= Excerpted text =

────

In addition to the versions of the circuit 71 described hereinbefore numerous other versions are possible. For example, the audio signal processing circuit may comprise an audio amplifier with a tone control or equalizer which is set in dependence upon the value of the probability signal. If the probability signal indicates a high probability that the received audio signal is a speech signal the tone control or equalizer is set to a position for optimum intelligibility of speech. In general, this means that the reproduced speech signal contains a comparatively small amount of bass tones. In the case of a low probability that the received audio signal is a speech signal, the tone control or equalizer is set to a position experienced as pleasing for music reproduction. This is generally a position in which the bass tones and, if desired, also the treble tones in the reproduced signal are boosted. In general, the probability signal has a value between a first extreme value indicating a speech signal with the maximum probability and a second extreme value indicating a music signal with the maximum probability. For values between these extreme values, it is preferred to select a tone control setting which is a combination of the desired setting for speech signals and the desired setting for music signals, the contributions of the two settings being dependent on the value of the probability signal.

────

= Information given =
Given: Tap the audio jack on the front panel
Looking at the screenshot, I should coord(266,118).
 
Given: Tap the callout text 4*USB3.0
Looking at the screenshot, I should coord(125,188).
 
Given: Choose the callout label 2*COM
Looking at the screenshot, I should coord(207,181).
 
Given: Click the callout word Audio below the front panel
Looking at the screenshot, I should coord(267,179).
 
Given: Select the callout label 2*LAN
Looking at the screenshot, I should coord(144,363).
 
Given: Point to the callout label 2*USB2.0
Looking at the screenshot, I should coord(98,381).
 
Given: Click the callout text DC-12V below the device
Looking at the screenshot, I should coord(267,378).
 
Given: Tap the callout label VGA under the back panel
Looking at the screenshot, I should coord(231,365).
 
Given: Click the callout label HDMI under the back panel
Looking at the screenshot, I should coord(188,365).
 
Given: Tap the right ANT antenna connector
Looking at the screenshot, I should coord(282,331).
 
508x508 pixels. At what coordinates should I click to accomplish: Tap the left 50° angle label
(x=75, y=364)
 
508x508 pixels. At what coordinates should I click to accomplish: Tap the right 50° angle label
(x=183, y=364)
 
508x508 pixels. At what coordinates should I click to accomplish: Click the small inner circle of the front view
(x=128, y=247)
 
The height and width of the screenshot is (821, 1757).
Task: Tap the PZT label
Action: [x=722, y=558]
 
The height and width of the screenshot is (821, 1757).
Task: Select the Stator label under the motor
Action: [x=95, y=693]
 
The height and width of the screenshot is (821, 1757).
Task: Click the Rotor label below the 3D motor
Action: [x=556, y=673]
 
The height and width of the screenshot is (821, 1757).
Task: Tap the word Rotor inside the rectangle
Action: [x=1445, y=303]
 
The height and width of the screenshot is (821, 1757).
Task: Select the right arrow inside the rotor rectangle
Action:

────

= What is needed =
Using the excerpt on tone control, decide whether each statement below agrees with it. Answer yes or no for each, and quote the words that decide it.
1. When the probability signal shows a high probability of speech, the tone control or equalizer is set for optimum intelligibility of speech.
2. The setting chosen for speech generally boosts the bass tones.
3. For probability values between the two extremes, the preferred choice is either the speech setting or the music setting, whichever is closer.

= Solved exercise =
1. Yes: "If the probability signal indicates a high probability that the received audio signal is a speech signal the tone control or equalizer is set to a position for optimum intelligibility of speech."
2. No: "In general, this means that the reproduced speech signal contains a comparatively small amount of bass tones."
3. No: "it is preferred to select a tone control setting which is a combination of the desired setting for speech signals and the desired setting for music signals"